"This is lunch."
Translation:C'est le déjeuner.
Well, in this sentence the article is required. The rules for not using an article are quite complex and are covered in depth here, but you need a pretty good understanding of French to be able to understand all that is explained. An article is not used in the following circumstances. http://www.bertrandboutin.ca/Folder_151_Grammaire/I_a_article.htm#_on_ne_met_pas_d'article
You'll have to click on the "on me met pas d'article" link.

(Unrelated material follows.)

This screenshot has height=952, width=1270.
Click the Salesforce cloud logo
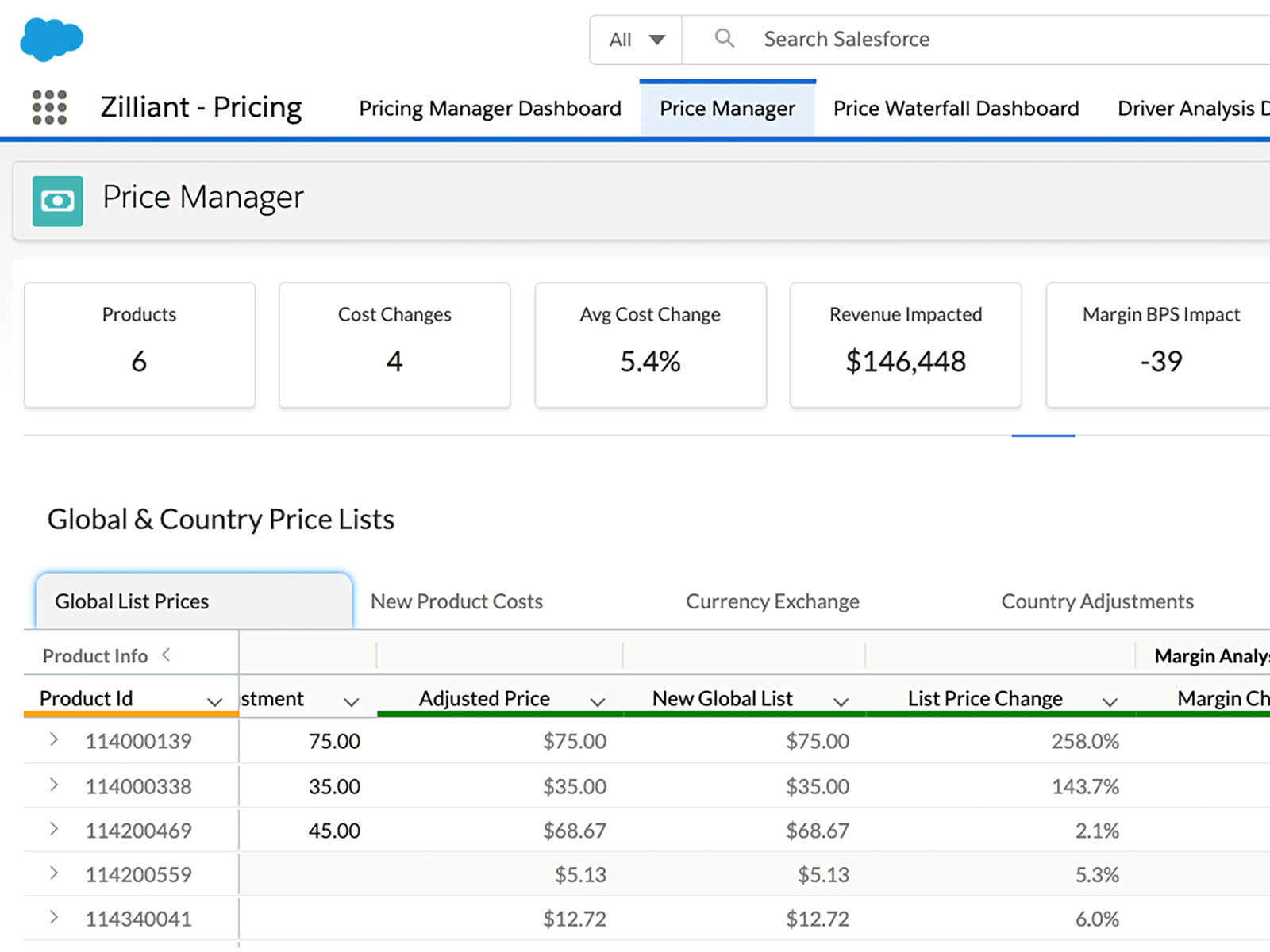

Of course, I'm sure that you realize that you don't use an article if another determiner is used. http://en.wikipedia.org/wiki/Determiner
In French you always need an article, unlike in English. In this sentence adding de would make it some lunch. Du, de la, & des are translated as the when it is something uncountable, like j'achète de l'huile, I am buying oil. Oil is considered uncountable. To me, saying j'achète l'huile means I am buying all the oil in the world. Same with je mange le riz, I eat all the rice everywhere. Hence you need the de l' for l'huile and du for riz.
C'est le déjeuner doesn't give that connotations because c'est means it is, or this/that is, referring to one thing, so le is all you need.
Am I making sense ? I am a native French speaker, but I've grown up in the US, so I don't know what grammar rule is called, so that's just based on spoken French.
As a native English speaker, it's kind of difficult to understand the concept of "l'huile" (the oil) referring to ALL of the oil in the world. For example, in English if I were to simply say "I am buying the oil," it's not really assumed that I'm buying every bit of oil on the planet. Why is it that it needs to be put into "I am buying some of the oil" in French?
I'll probably just have to face the fact that it's something that I'll never understand, eh? The concept of me being unable to comprehend is a really bleak thought in my mind.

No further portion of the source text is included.